Fonte: Il sole 24 ore

Lo Psicologo di base: una rivoluzione possibile

Il Veneto sarà la prima regione italiana a sperimentare ufficialmente la figura dello Psicologo di base. Come riportato dagli organi di stampa infatti, in due Unità Territoriali di Assistenza Primaria (Utap) del territorio veneto, il medico di medicina generale verrà affiancato da questa nuova figura che lo coadiuverà nel trattare i pazienti con problematiche di tipo psicologico.
L’introduzione di questa figura si deve al lavoro pioneristico realizzato dal Professor Luigi Solano, il quale già negli anni passati aveva varato alcuni studi pilota realizzati negli ambulatori di Umbria e Lazio, che avevano portato (dopo solo un anno di ‘compresenza’ medico e psicologo) ad un risparmio (per le due Asl che hanno voluto fornire i dati) della spesa sanitaria del 14 (55mila) e 17% (75mila euro). Questo la dice lunga su quanto la figura dello psicologo possa, attraverso l’ascolto e l’intercettazione tempestiva del disagio psicologico, consentire di evitare (al paziente e al SSN) il ricorso a molti esami strumentali oppure all’utilizzo di farmaci che spesso costituiscono solo una soluzione temporanea del problema. Non è un caso che negli ultimi dieci anni il consumo di antidepressivi sia cresciuto del 400%. Come afferma il collega Montanari, ‘anni di negazione della nostra interiorità hanno portato ad una generazione più incline alla pillola che all’introspezione’.

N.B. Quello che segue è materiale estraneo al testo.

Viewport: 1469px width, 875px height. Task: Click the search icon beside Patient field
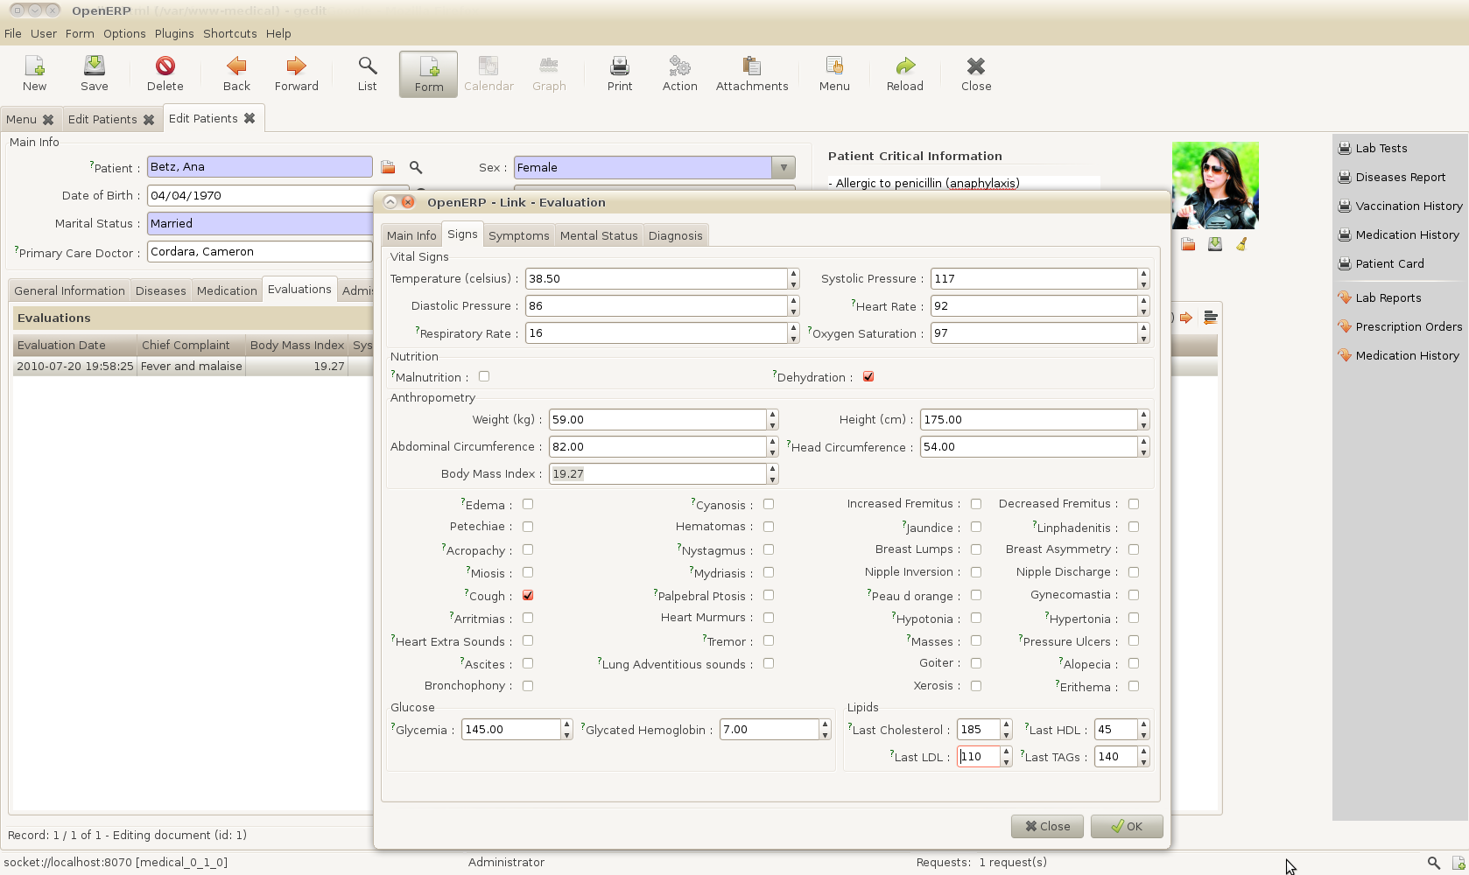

Spesso sfugge (o viene semplicemente taciuto) il fatto che alcune persone tendano ad utilizzare il corpo come megafono per la propria sofferenza. L’incapacità di riconoscere, dar voce ed esprimere le emozioni in alcuni soggetti, trova come unico canale di sfogo quello corporeo. In molte occasioni disagio corporeo e psichico, vengono tenuti debitamente separati, come se appartenessero a due ambiti diversi, mentre tutte le ricerche degli ultimi anni ci confermano come mente e corpo dialogano e si influenzano incessantemente! Nello specifico, il disagio psicologico viene ritenuto una problematica che riguarda solo poche persone ma gli studi ci dicono che almeno per 4 italiani su 10 non è così. Inoltre, sappiamo come dichiararsi sofferenti o bisognosi d’aiuto possa diventare addirittura fonte di stigma sociale per chi si trova in difficoltà.
Utilizzando come riferimento per l’intervento il modello bio-psico-sociale, non possiamo quindi che abbracciare sempre di più una visione dell’essere umano come prodotto influenzato da tre sfere (biologica, psicologica e sociale appunto) le quali si influenzano e si modellano tra loro. L’aiuto dello psicologo e quindi della capacità della lettura della realtà di cui è portatore, può essere di grandissimo aiuto per il medico. L’integrazione tra le discipline e l’incontro tra ‘to cure’ e ‘to care’, tra il curare e il prendersi cura, divengono un fondamentale veicolo di maggiore benessere per il paziente.